[Collected data entries]
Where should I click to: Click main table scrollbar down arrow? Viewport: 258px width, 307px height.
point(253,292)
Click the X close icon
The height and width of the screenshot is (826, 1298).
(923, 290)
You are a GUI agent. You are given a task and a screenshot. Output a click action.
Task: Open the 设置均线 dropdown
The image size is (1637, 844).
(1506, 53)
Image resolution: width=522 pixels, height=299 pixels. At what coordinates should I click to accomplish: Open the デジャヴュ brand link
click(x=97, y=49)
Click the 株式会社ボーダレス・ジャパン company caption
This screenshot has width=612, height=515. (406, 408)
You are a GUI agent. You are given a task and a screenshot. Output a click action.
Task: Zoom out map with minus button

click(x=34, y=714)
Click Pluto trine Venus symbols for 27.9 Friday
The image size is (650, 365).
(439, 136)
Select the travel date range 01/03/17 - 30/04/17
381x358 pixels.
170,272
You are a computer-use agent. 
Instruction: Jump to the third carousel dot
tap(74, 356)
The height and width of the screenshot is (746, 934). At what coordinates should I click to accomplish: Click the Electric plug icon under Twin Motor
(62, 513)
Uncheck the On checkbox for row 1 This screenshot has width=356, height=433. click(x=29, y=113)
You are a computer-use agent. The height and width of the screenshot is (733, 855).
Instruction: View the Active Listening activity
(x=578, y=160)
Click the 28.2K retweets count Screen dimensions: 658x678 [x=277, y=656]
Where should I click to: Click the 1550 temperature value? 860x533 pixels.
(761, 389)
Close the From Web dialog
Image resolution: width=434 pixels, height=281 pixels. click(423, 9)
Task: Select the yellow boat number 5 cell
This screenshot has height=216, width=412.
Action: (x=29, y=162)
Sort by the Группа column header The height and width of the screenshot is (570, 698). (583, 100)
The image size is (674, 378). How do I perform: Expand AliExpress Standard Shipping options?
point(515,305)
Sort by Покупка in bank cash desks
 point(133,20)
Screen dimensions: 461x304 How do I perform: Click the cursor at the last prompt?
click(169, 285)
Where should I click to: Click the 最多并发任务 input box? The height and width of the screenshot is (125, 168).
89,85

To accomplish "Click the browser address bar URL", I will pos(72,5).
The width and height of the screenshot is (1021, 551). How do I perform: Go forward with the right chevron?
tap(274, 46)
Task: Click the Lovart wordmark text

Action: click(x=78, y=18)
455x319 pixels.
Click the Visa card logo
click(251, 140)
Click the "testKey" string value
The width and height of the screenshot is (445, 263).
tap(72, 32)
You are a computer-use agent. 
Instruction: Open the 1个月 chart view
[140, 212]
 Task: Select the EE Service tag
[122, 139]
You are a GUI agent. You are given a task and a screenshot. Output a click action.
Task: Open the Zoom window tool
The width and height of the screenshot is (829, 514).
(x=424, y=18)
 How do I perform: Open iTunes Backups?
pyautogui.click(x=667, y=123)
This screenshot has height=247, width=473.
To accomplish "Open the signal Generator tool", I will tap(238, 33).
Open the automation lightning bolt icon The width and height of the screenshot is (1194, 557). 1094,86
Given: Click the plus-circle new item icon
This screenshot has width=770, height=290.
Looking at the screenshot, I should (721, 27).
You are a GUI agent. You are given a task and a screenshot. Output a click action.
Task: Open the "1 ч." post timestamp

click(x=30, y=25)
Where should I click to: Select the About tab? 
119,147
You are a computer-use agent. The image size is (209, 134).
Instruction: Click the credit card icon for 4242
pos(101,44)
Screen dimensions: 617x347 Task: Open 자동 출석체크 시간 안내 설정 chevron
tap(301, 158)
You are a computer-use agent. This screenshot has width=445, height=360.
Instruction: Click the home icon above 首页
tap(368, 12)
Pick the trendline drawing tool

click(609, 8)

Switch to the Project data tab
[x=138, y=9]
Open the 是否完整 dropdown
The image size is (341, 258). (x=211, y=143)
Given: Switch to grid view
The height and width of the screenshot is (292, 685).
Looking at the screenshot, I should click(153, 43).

* _What to work on_
Write all the entries again precisely as they were given.

* _Reply_
Where should I click to: Click main table scrollbar down arrow? Viewport: 258px width, 307px height.
point(253,292)
Click the X close icon
The height and width of the screenshot is (826, 1298).
(923, 290)
You are a GUI agent. You are given a task and a screenshot. Output a click action.
Task: Open the 设置均线 dropdown
The image size is (1637, 844).
(1506, 53)
Image resolution: width=522 pixels, height=299 pixels. At what coordinates should I click to accomplish: Open the デジャヴュ brand link
click(x=97, y=49)
Click the 株式会社ボーダレス・ジャパン company caption
This screenshot has width=612, height=515. (406, 408)
You are a GUI agent. You are given a task and a screenshot. Output a click action.
Task: Zoom out map with minus button

click(x=34, y=714)
Click Pluto trine Venus symbols for 27.9 Friday
The image size is (650, 365).
(439, 136)
Select the travel date range 01/03/17 - 30/04/17
381x358 pixels.
170,272
You are a computer-use agent. 
Instruction: Jump to the third carousel dot
tap(74, 356)
The height and width of the screenshot is (746, 934). At what coordinates should I click to accomplish: Click the Electric plug icon under Twin Motor
(62, 513)
Uncheck the On checkbox for row 1 This screenshot has width=356, height=433. click(x=29, y=113)
You are a computer-use agent. The height and width of the screenshot is (733, 855).
Instruction: View the Active Listening activity
(x=578, y=160)
Click the 28.2K retweets count Screen dimensions: 658x678 [x=277, y=656]
Where should I click to: Click the 1550 temperature value? 860x533 pixels.
(761, 389)
Close the From Web dialog
Image resolution: width=434 pixels, height=281 pixels. click(423, 9)
Task: Select the yellow boat number 5 cell
This screenshot has height=216, width=412.
Action: (x=29, y=162)
Sort by the Группа column header The height and width of the screenshot is (570, 698). (583, 100)
The image size is (674, 378). How do I perform: Expand AliExpress Standard Shipping options?
point(515,305)
Sort by Покупка in bank cash desks
 point(133,20)
Screen dimensions: 461x304 How do I perform: Click the cursor at the last prompt?
click(169, 285)
Where should I click to: Click the 最多并发任务 input box? The height and width of the screenshot is (125, 168).
89,85

To accomplish "Click the browser address bar URL", I will pos(72,5).
The width and height of the screenshot is (1021, 551). How do I perform: Go forward with the right chevron?
tap(274, 46)
Task: Click the Lovart wordmark text

Action: click(x=78, y=18)
455x319 pixels.
Click the Visa card logo
click(251, 140)
Click the "testKey" string value
The width and height of the screenshot is (445, 263).
tap(72, 32)
You are a computer-use agent. 
Instruction: Open the 1个月 chart view
[140, 212]
 Task: Select the EE Service tag
[122, 139]
You are a GUI agent. You are given a task and a screenshot. Output a click action.
Task: Open the Zoom window tool
The width and height of the screenshot is (829, 514).
(x=424, y=18)
 How do I perform: Open iTunes Backups?
pyautogui.click(x=667, y=123)
This screenshot has height=247, width=473.
To accomplish "Open the signal Generator tool", I will tap(238, 33).
Open the automation lightning bolt icon The width and height of the screenshot is (1194, 557). 1094,86
Given: Click the plus-circle new item icon
This screenshot has width=770, height=290.
Looking at the screenshot, I should (721, 27).
You are a GUI agent. You are given a task and a screenshot. Output a click action.
Task: Open the "1 ч." post timestamp

click(x=30, y=25)
Where should I click to: Select the About tab? 
119,147
You are a computer-use agent. The image size is (209, 134).
Instruction: Click the credit card icon for 4242
pos(101,44)
Screen dimensions: 617x347 Task: Open 자동 출석체크 시간 안내 설정 chevron
tap(301, 158)
You are a computer-use agent. This screenshot has width=445, height=360.
Instruction: Click the home icon above 首页
tap(368, 12)
Pick the trendline drawing tool

click(609, 8)

Switch to the Project data tab
[x=138, y=9]
Open the 是否完整 dropdown
The image size is (341, 258). (x=211, y=143)
Given: Switch to grid view
The height and width of the screenshot is (292, 685).
Looking at the screenshot, I should click(153, 43).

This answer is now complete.